LS-series engines powered a large portion of GM’s lineup for almost 20 years. In that time the platform gained a reputation as a kind of gearhead’s LEGO set, and custom cars with “LS swaps” were so common as to become a cliche. The glorious reign of the LS came to an end in 2014, however, when it was replaced by the new, high-tech LT.

A Challenger appears

The Generation V Small Block V8, LT1 to its friends and admirers, debuted in 2014 as the engine powering the new C7 Corvette. The third generation of Chevy V8s to bear the LT name—the first generation LT was built from 1970 to 1972, and the second from 1992 to 1997—it was a clean sheet design that took all the lessons learned from the LS’s success and improved on them.

Like its predecessor, the LT1 was an aluminum block, single cam, fuel-injected, pushrod V8. It displaced 376 of God’s own cubic inches—6.2 liters for our friends on the Continent—and made around 455 horses at 6000 RPM in the C7. Also like its predecessor, the LT1 quickly broke containment and found its way, in one configuration or another, into a bunch of GM’s other products. As of this writing, in February of 2025, the LT-series is still soldiering on in more variants and displacements than you can shake a stick at.

When it came out, the motoring press spilled a ton of ink—both real and digital—comparing the LT1 to the LS. The block was tougher, thanks to reworked and reinforced water jackets. It had better oiling, with oil jets that sprayed the bottom of each piston to reduce combustion temp and allow for higher compression and reduced friction. Other improvements included bigger head bolts, direct fuel injection, better flow through the heads, built-in variable valve timing, and smarter engine management. It was, by almost every metric, a huge improvement over the LS.

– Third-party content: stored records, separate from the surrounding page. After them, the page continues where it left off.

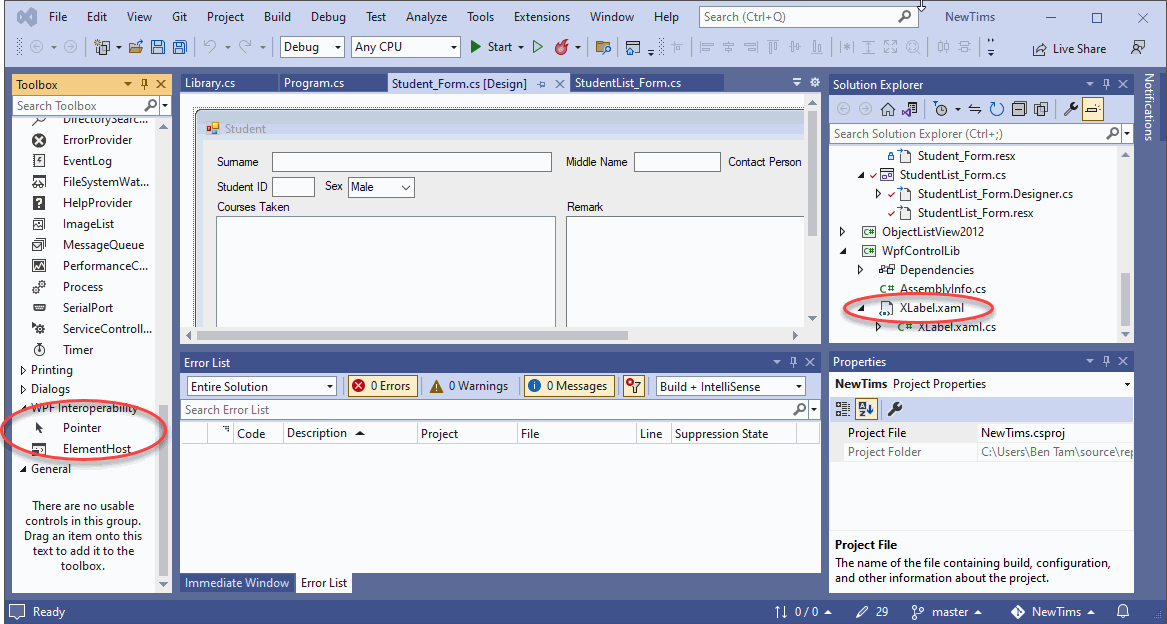
Task: Open Properties via the wrench icon
Action: click(x=1069, y=110)
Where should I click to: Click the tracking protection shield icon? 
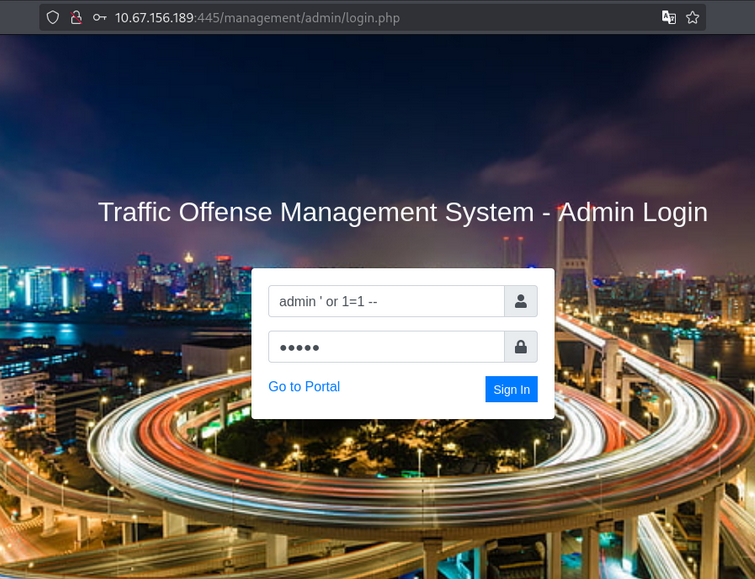(53, 17)
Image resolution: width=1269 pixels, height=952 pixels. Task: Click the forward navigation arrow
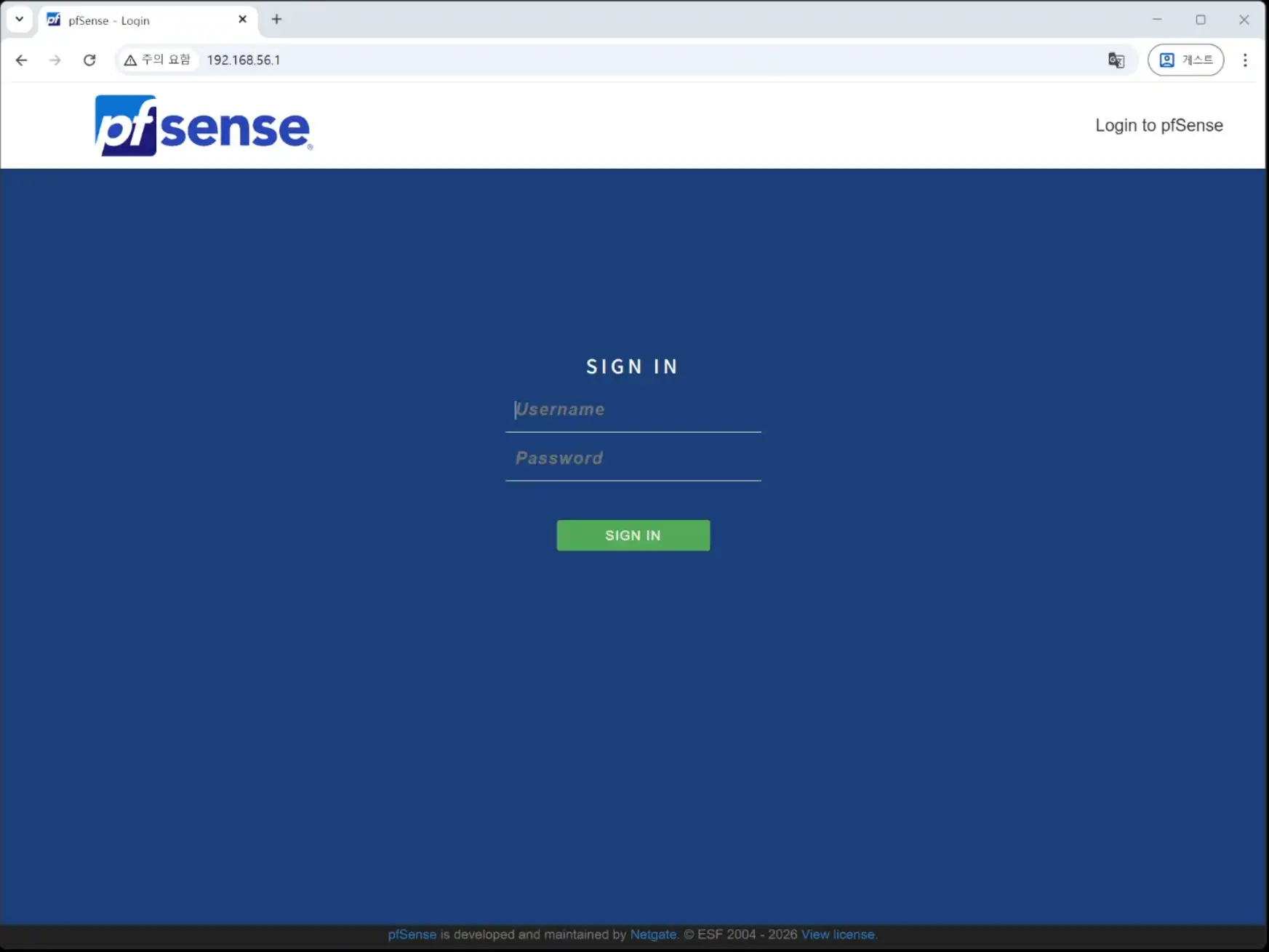pyautogui.click(x=55, y=60)
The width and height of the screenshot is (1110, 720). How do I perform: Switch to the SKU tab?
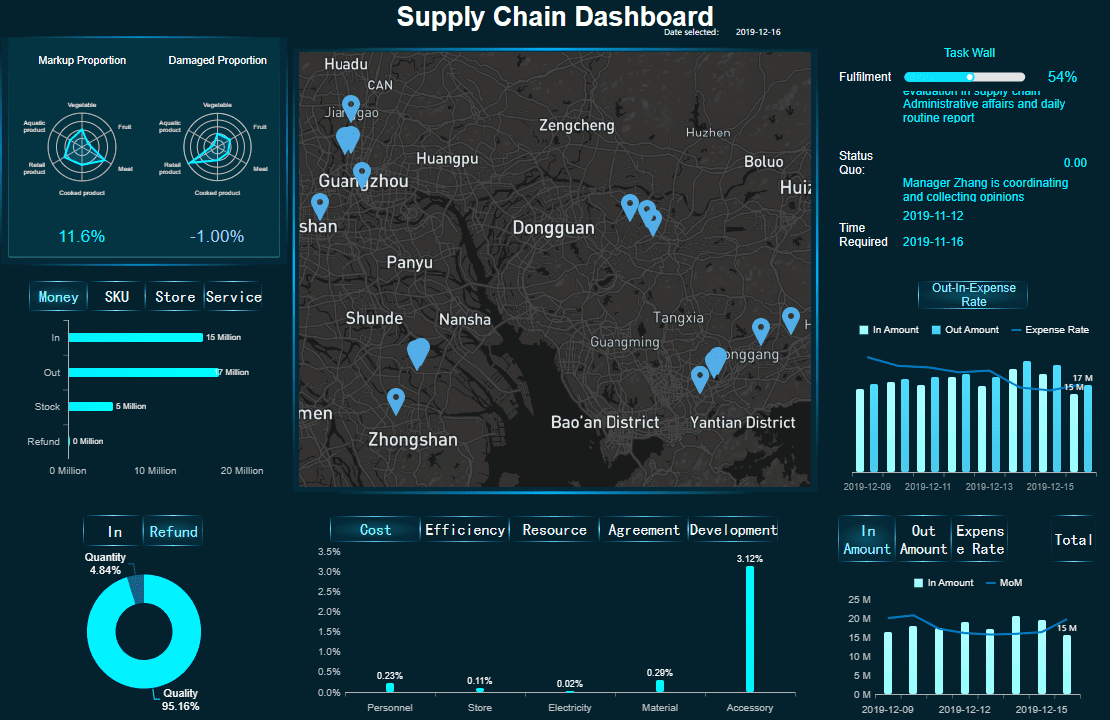(117, 297)

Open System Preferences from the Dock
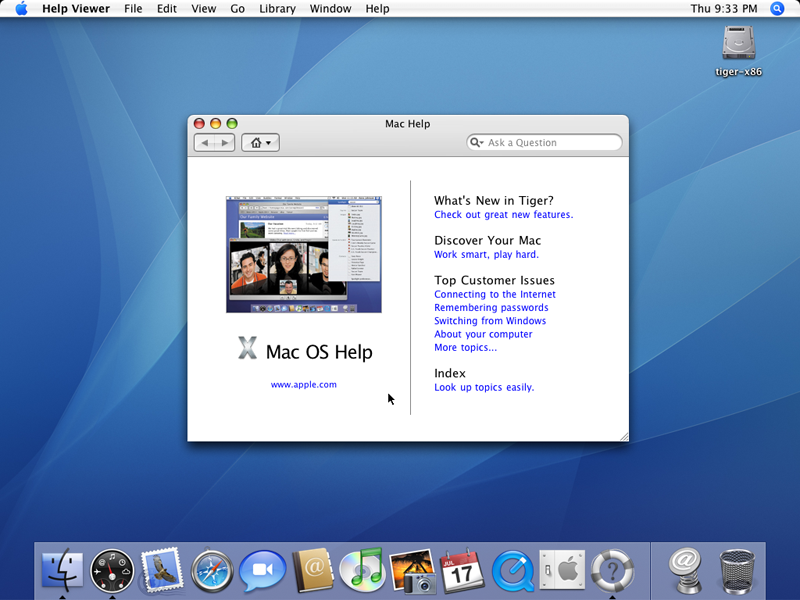(562, 571)
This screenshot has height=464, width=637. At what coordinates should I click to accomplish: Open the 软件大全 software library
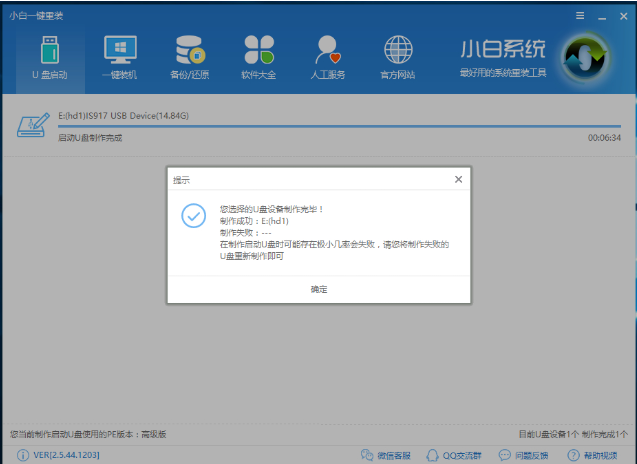point(259,56)
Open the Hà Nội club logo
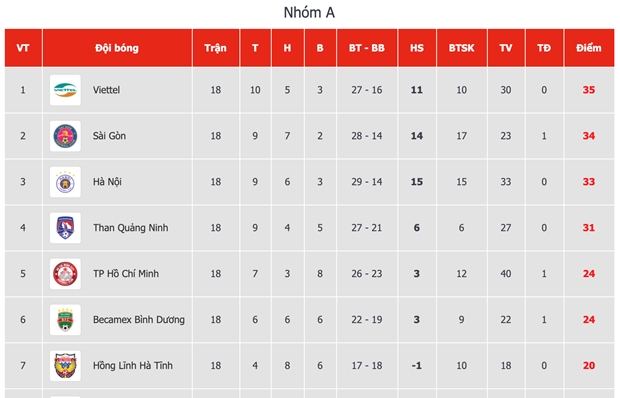The height and width of the screenshot is (398, 620). (65, 182)
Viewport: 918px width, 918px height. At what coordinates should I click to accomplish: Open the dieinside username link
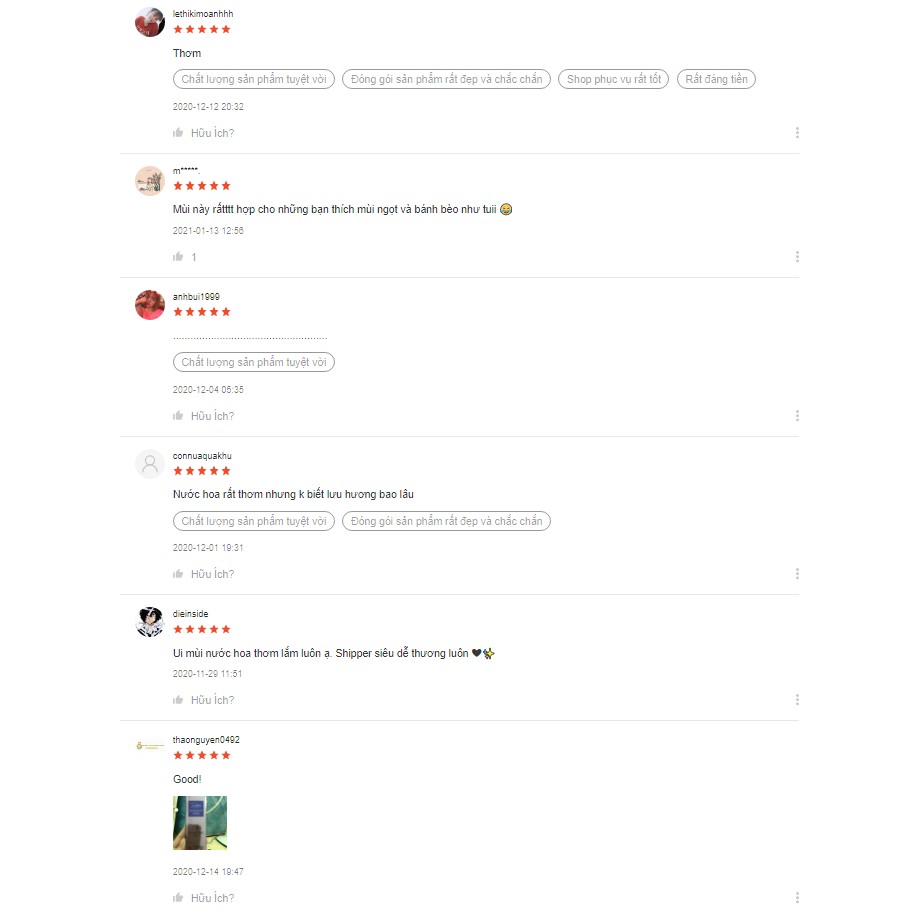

The LS is the affordable engine

Look, you guys probably aren’t going to like this, but the answer is, “it depends”. No, listen, hang on: While the LT is technically better due to being the more modern product with more advanced features, “better” is kind of academic here. The more accurate question is, “what do you need it for?” Do you need a cheap, reliable, infinitely modifiable Chevy V8 with robust aftermarket support, or do you need a high-tech wündermill you can squeeze maximum horsepower out of? That’s the $64,000 question.

There are roughly a bazillion LS-series engines in the wild, and they can often be had for whatever change you have in your pockets and the center console of your car. It’s still possible, easy even, to go down to the pick ‘n pull, grab an old LS block and stock go-fast parts off various cars in the GM section and put together a fire-breathing, tire-shredding, patch-laying monster that’ll drop into just about any GM vehicle made since the late-90s. It’s modern hot rodding at its purest, and it’s what makes the LS-series as big a deal as it is.

When an LT engine is the right choice

If you need a powerful and more modern engine, well, the LT is your engine. It’s lighter, stouter, and can handle more horsepower than the LS. It’s overall more modern and more efficient, too, if you’re into that kind of thing, and has fancy pants VTT built in. It doesn’t have the aftermarket support the LS has, but it’s only been on the market a decade at this point. That’s another selling point for the LT, it’s still new, for various metrics of “new”, and probably has a few more years of faithful service in it if the lack of news about the Sixth-Gen Small-Block lately is anything to go by.

Both the LS and LT-series are phenomenal engines. The beloved, long-running, wildly successful LS is still a great choice for just about any application, and the high-tech LT is both a worthy replacement and a great technical achievement. Ultimately, though, the best engine is the one you’re running, and don’t forget it.